Just in time for the holiday shopping season, when searches for online coupons are more important than ever, Google is intensifying its crackdown on “coupon spam.” The goal is to help ensure you get your coupons from a dedicated coupon site and not a site pretending to be one.
After a policy update earlier this year sent major news publishers’ coupon pages plummeting in Google search results, the search engine giant says it’s now reviewing these sites on a case-by-case basis. And despite many publishers’ earnest efforts to convince Google that they’re very, very involved in their coupon pages, which provide very, very valuable content to their readers, Google appears very, very unconvinced.
“Our evaluation of numerous cases has shown that no amount of first-party involvement alters the fundamental third-party nature of the content or the unfair, exploitative nature of attempting to take advantage of the host’s sites ranking signals,” Google has announced in the latest revision of its site reputation abuse policy. So “we’re clarifying our policy language to further target this type of spammy behavior,” the statement went on. The updated policy now states that “site reputation abuse is the practice of publishing third-party pages on a site in an attempt to abuse search rankings by taking advantage of the host site’s ranking signals.”
That pretty much describes what many news websites and their coupon-providing partners have been doing for years. If you’ve ever done a Google search for an online coupon, and among the first search results were news sites like the Wall Street Journal, Los Angeles Times or USA Today, you ended up visiting that site, found your coupon, and wondered why a news organization had a page on their website devoted to coupon codes anyway – that’s no accident. News publishers and third-party coupon code aggregators have established a symbiotic relationship, with Google as their host. The coupon providers piggyback on the news sites’ reputations and high Google search rankings to ensure their coupons catch your eye first. And the news sites, in turn, get a small fee for each coupon code that’s used.
To Google, though, this is manipulation that taints the perceived purity of their search results. Top results for any search should be the best results, not whatever sites are best able to game the system to ensure they show up before anyone else.
Many news publishers have tried to convince Google that their coupon pages are part of their editorial mission; that they have dedicated staff working directly with their coupon providing partners to curate exactly the coupon codes that their readers are most interested in.

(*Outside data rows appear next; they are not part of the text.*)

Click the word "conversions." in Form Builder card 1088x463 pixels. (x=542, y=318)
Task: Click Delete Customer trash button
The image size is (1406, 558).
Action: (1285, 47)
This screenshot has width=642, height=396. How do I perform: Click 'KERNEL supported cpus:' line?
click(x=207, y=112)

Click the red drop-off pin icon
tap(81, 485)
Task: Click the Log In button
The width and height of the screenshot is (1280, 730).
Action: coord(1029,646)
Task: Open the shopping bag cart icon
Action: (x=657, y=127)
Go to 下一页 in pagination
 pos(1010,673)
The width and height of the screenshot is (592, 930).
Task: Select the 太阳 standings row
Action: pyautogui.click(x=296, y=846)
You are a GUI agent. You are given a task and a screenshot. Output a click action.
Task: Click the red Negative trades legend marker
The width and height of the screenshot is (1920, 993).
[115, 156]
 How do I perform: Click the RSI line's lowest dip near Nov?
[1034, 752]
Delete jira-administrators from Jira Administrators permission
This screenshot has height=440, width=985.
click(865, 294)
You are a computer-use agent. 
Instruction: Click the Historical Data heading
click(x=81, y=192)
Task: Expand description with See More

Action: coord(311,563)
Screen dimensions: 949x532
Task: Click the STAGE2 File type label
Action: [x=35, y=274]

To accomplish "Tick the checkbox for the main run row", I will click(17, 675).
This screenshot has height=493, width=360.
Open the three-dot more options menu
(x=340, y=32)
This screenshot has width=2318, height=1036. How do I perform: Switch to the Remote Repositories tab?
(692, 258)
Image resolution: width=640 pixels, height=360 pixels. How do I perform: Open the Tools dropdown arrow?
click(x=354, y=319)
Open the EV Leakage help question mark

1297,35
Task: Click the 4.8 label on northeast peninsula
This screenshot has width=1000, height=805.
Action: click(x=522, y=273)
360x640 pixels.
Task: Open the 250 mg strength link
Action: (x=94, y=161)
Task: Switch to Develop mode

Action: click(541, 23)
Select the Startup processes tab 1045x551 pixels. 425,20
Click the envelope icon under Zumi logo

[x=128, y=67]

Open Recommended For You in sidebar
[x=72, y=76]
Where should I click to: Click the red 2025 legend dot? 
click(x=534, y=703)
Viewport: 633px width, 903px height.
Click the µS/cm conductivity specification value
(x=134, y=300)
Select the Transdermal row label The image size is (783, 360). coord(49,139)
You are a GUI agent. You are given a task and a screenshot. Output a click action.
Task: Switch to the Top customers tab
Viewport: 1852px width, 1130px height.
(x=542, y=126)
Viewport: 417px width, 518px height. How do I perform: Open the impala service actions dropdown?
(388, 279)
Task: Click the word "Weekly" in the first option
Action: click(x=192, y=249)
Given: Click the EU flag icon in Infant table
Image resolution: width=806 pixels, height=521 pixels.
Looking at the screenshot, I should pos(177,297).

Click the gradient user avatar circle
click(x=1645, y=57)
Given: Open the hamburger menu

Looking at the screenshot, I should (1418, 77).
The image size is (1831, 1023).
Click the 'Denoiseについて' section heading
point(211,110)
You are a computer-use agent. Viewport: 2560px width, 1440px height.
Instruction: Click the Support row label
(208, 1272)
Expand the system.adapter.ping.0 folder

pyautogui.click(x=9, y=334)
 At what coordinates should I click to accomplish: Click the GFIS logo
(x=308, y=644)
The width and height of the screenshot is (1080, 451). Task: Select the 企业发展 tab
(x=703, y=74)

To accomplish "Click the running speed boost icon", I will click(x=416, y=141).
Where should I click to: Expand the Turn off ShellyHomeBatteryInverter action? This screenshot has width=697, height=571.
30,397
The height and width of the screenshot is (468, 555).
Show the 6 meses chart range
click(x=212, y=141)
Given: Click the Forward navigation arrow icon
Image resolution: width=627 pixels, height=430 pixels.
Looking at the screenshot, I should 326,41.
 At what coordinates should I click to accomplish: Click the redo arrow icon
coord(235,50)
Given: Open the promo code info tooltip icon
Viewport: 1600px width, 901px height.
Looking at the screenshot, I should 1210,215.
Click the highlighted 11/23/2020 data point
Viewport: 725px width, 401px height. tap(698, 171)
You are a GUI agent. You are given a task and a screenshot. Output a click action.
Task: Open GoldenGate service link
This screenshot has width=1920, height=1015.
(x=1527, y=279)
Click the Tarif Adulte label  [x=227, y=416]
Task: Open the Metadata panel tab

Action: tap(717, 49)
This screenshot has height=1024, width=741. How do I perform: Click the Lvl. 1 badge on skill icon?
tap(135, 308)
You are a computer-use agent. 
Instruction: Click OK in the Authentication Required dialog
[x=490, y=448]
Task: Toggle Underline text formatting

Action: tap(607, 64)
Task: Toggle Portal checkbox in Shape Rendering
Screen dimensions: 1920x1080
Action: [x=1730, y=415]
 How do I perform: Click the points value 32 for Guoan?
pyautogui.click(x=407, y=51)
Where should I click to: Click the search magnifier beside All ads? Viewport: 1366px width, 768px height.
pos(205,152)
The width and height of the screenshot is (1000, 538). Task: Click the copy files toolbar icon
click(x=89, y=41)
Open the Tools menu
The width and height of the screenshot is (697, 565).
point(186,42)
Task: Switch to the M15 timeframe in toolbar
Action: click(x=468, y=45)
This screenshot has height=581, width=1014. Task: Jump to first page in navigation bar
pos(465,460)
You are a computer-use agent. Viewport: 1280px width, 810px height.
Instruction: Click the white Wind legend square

But Google isn’t buying it. “We take into account many different considerations (and we don’t simply take a site’s claims about how the content was produced at face value),” it explained. So now “we’re making it clear that using third-party content on a site in an attempt to exploit the site’s ranking signals is a violation of this policy — regardless of whether there is first-party involvement or oversight of the content.” According to Google’s latest spam policies, “coupons that are sourced directly from merchants and other businesses that serve consumers” are okay. But “a news site hosting coupons provided by a third-party where the main reason for publishing the coupons on the news site is to capitalize on the news site’s reputation” is not.
Since Google began implementing its new policies earlier this year, some publishers have given up and unpublished their coupon pages, for fear of having their entire sites penalized and lowered in search rankings. Others who have clung to their coupon pages have seen those pages plummet or disappear from Google search results. Still other publishers have taken to masquerading their coupon pages as “news” items, offering the same lists of coupon codes, but as part of purported retailer reviews or how-to guides (confused about how to use a coupon code? Just copy it, paste it, and save – easy!)
Those sites are now subject to Google’s manual reviews and may ultimately suffer the same fate as the sites that have vanished from Google search results. Google says it’s all about ensuring that users searching for coupons find the most relevant and helpful results, not just results that someone has managed to manipulate to the top. “This clarification to our site reputation abuse policy will help surface the most useful search results, combat manipulative practices, and ensure that all sites have an equal opportunity to rank based on the quality of their content,” Google explained.
So if you’re looking for news, you can visit a news site. If you’re looking for coupons, Google wants to make sure you’re directed to an actual coupon site. And if you’re looking for news about coupons – it looks like you already know where to find that.